Continue the write-up about adding a cache to the Pano Logic G1, starting right after its last sentence.

_TEXT TO READ:_

□ □ □ □ □

As one of the conclusion of the last log, in order to use the LPDDR memory in 32-bit mode on the Pano Logic G1, a cache is almost a must. Sure I can just use 16-bit mode, half the capacity (16 MB) isn't really an issue for me... But I still decided to just implement a cache, it shouldn't be that hard.
So, as a result, I have got cache working on Pano Logic G1. It is a 8-KBytes 2-way set-associative cache. Replacement policy is LRU and write policy is write back. (The whole point of having a cache is because write through is almost impossible given the data mask cannot be used.) It is connected between the PicoRV32 CPU and the MIG memory controller, so all read and writes to the LPDDR is cached. I won't go into details about the cache since I feel like there is nothing special worth talking about except being slow and inefficient. I will add an bus master arbiter between the PicoRV32 and the cache in the future, so the GameBoy CPU could access the LPDDR as well. Though one need to keep in mind this is only a 2-way set-associative cache, having multiple masters would lead to very questionable performance.

□ □ □ □ □

_PROVIDED DATA:_
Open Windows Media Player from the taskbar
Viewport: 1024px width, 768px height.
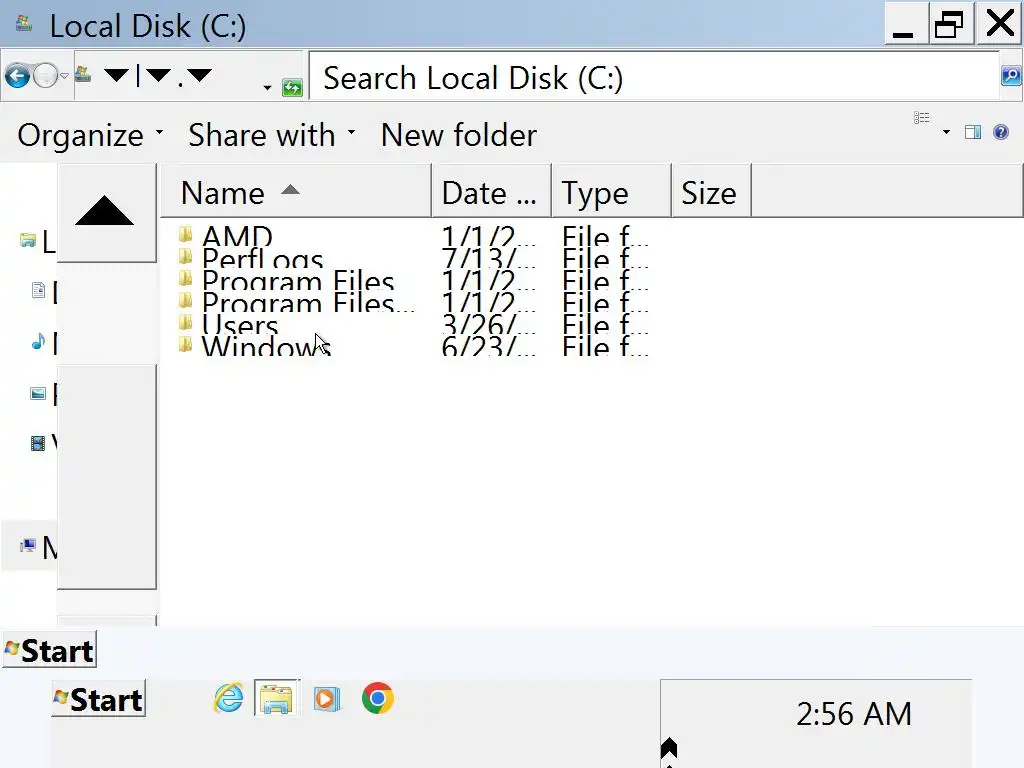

□ □ □ □ □

_IN RESPONSE:_
So, what about the performance? Currently:
- Read hit: 2 cycles
- Write hit: 2 cycles
- Read miss: 4 cycles + memory read latency
- Write miss: 5 cycles + memory read latency
- Read miss + flush: 12 cycles + memory write latency + memory read latency
- Write miss + flush: 13 cycles + memory write latency + memory read latency
So you can see.. The cost of missing is high, and the cost of flush is very high.
Also, due to my bad coding and the limitation of Spartan-3E's block RAM (it does not support byte enable, which is important for a cache that allows byte enable), compared to 16-bit non-cached version, the whole design uses 1500 more LUTs. I assume mostly comes from the cache, and some from the 32-bit memory controller.
But anyway... It Works™.